Start of Given data

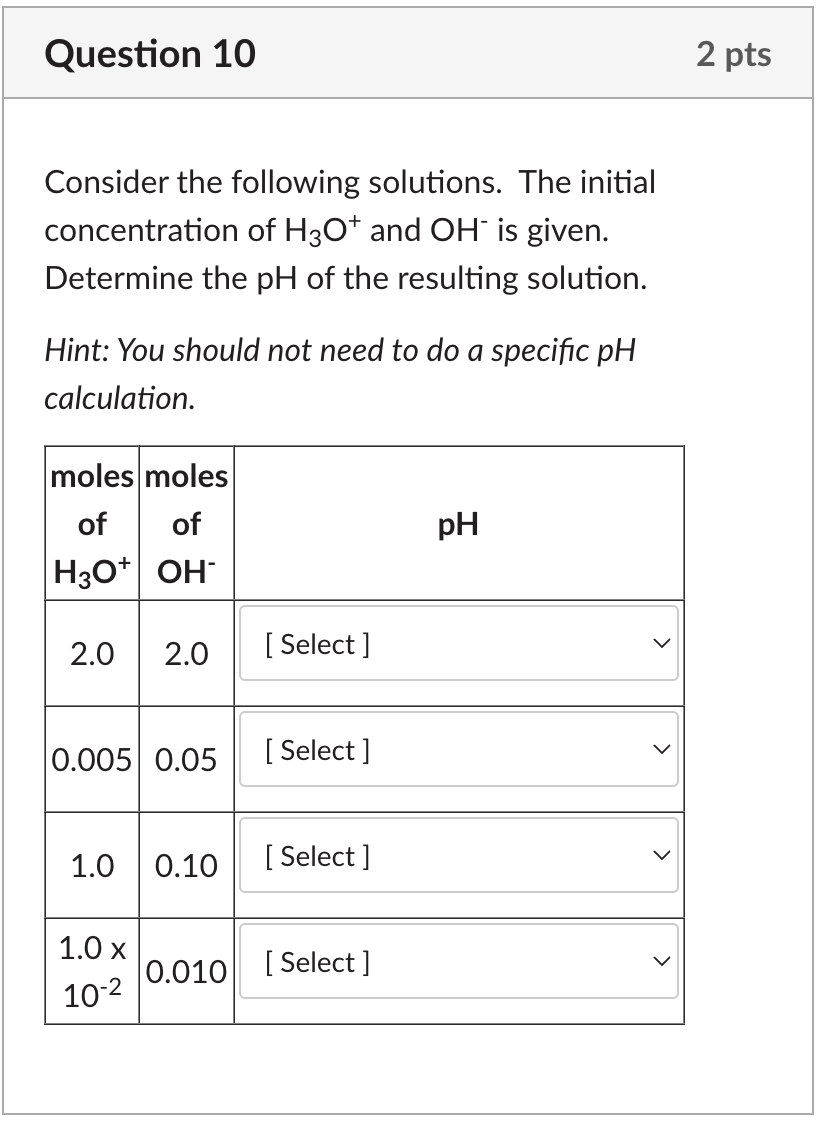The height and width of the screenshot is (1126, 826).
Task: Open the pH dropdown for the 1.0/0.10 row
Action: point(458,856)
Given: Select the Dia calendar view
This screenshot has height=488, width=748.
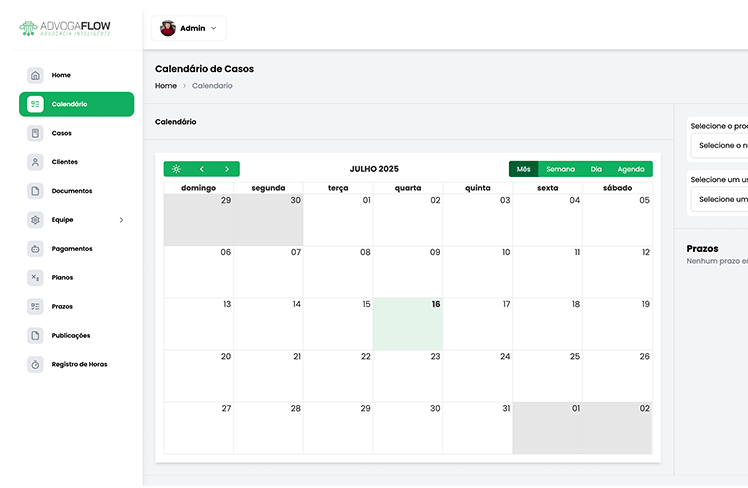Looking at the screenshot, I should pos(596,169).
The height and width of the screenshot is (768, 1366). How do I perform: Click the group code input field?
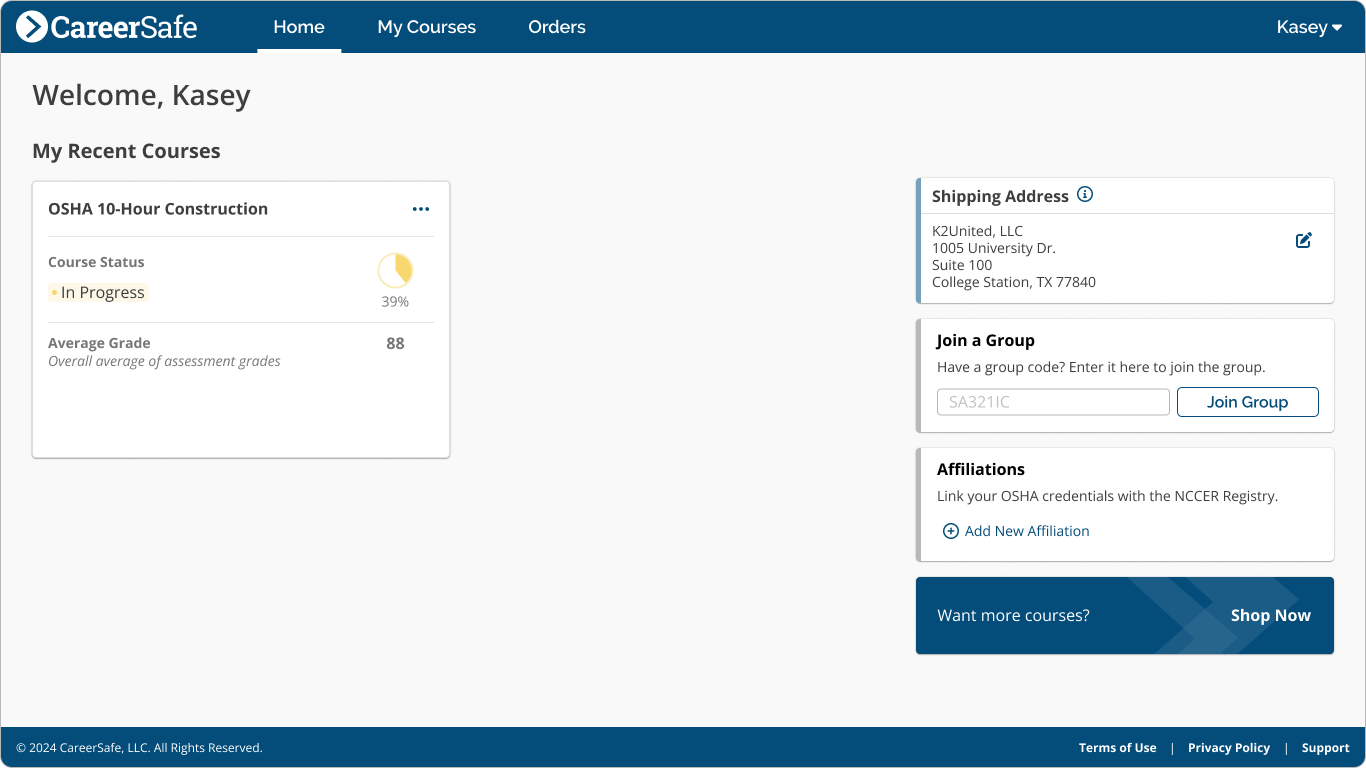[1052, 402]

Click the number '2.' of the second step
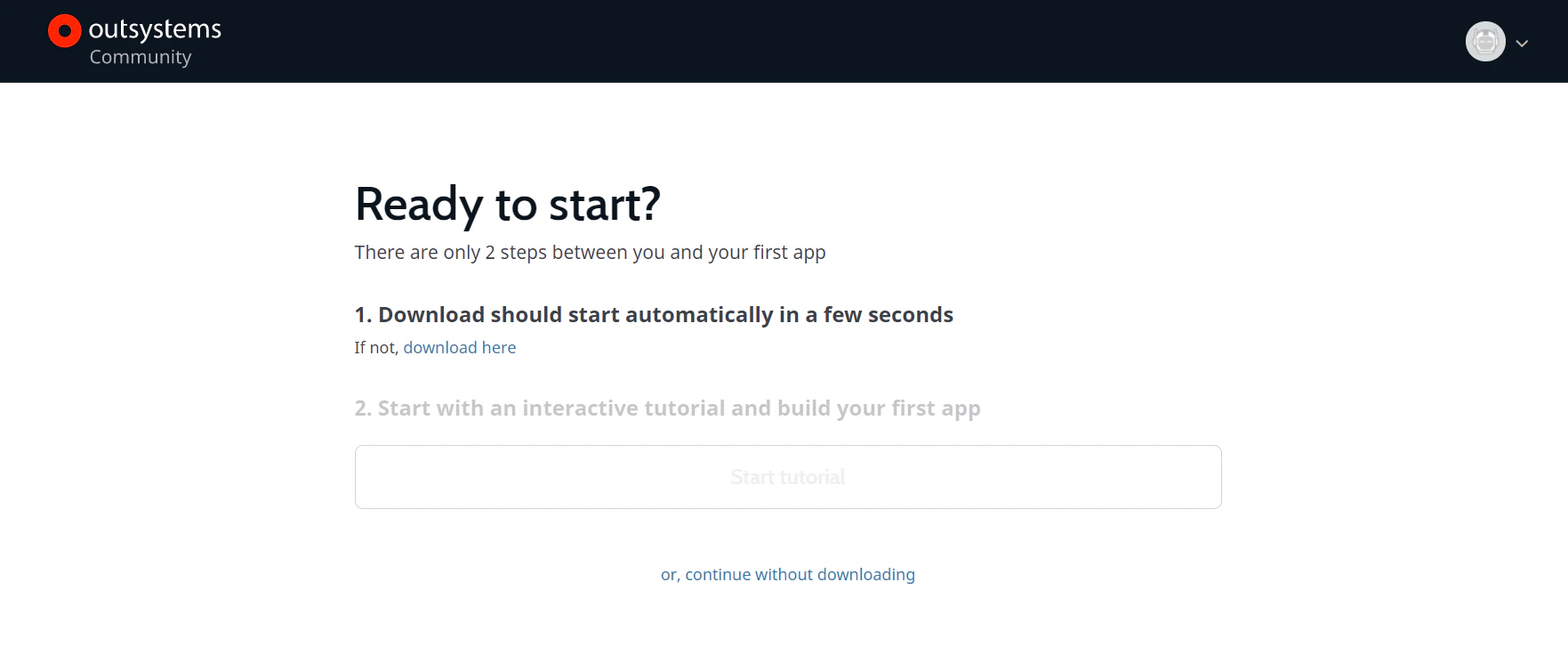point(363,408)
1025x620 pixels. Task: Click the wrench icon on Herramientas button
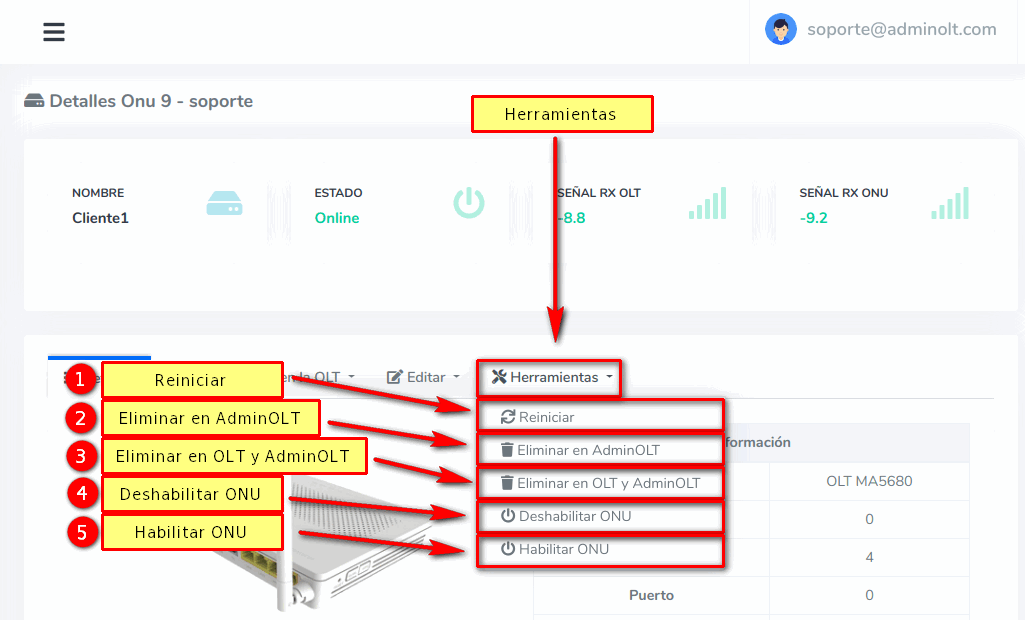[499, 377]
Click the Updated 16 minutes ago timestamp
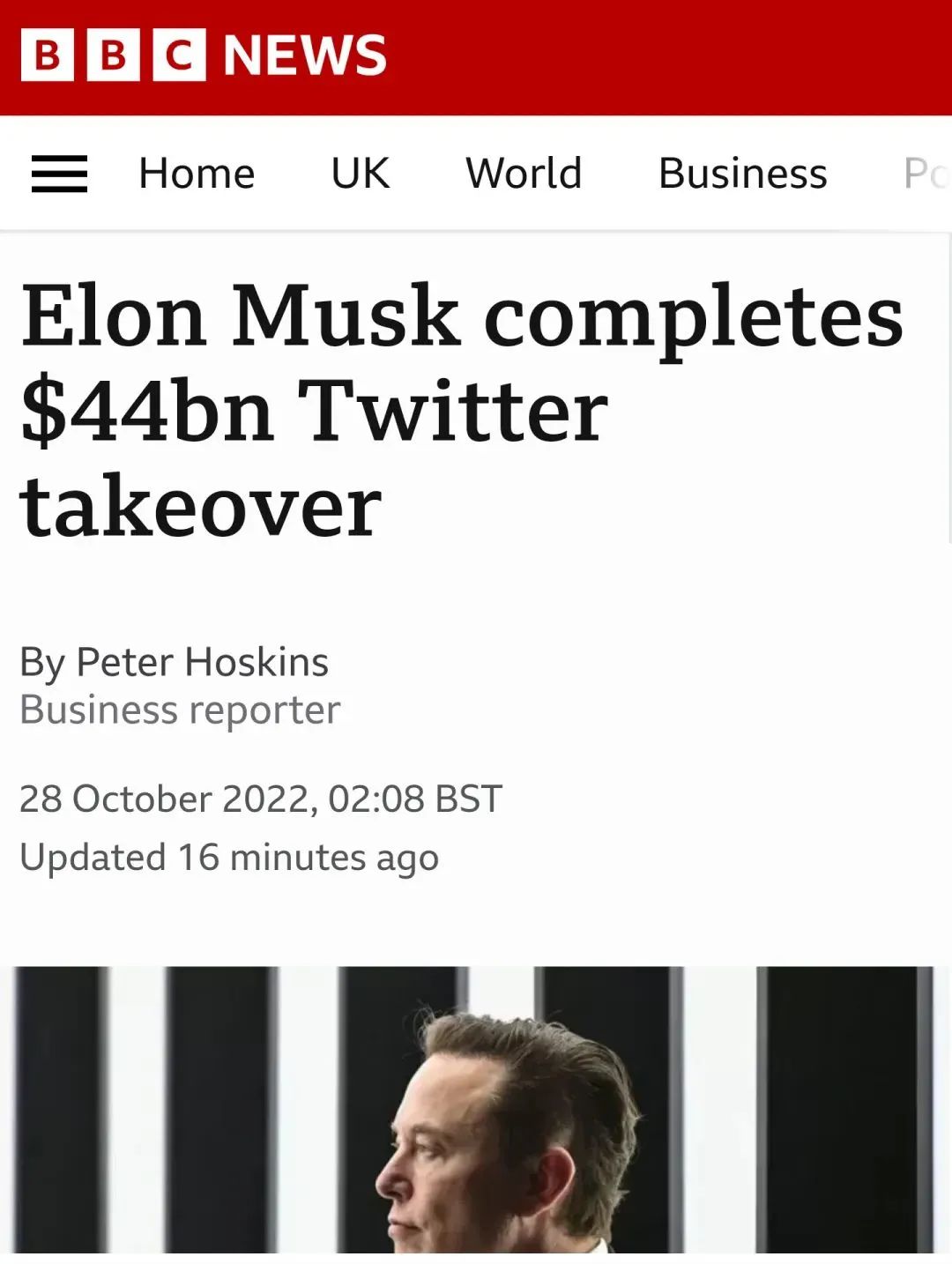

End of Given data

Write out again only the lines from the line that contains "This screenshot has height=488, width=748." through the last line of the records, both ends included, without any of the pictures.

This screenshot has height=488, width=748.
Looking at the screenshot, I should pos(596,169).
The height and width of the screenshot is (768, 1366). How do I perform: Click the group code input field?
[1052, 402]

Click the number '2.' of the second step
point(363,408)
1025x620 pixels. Task: Click the wrench icon on Herramientas button
[499, 377]
Click the Updated 16 minutes ago timestamp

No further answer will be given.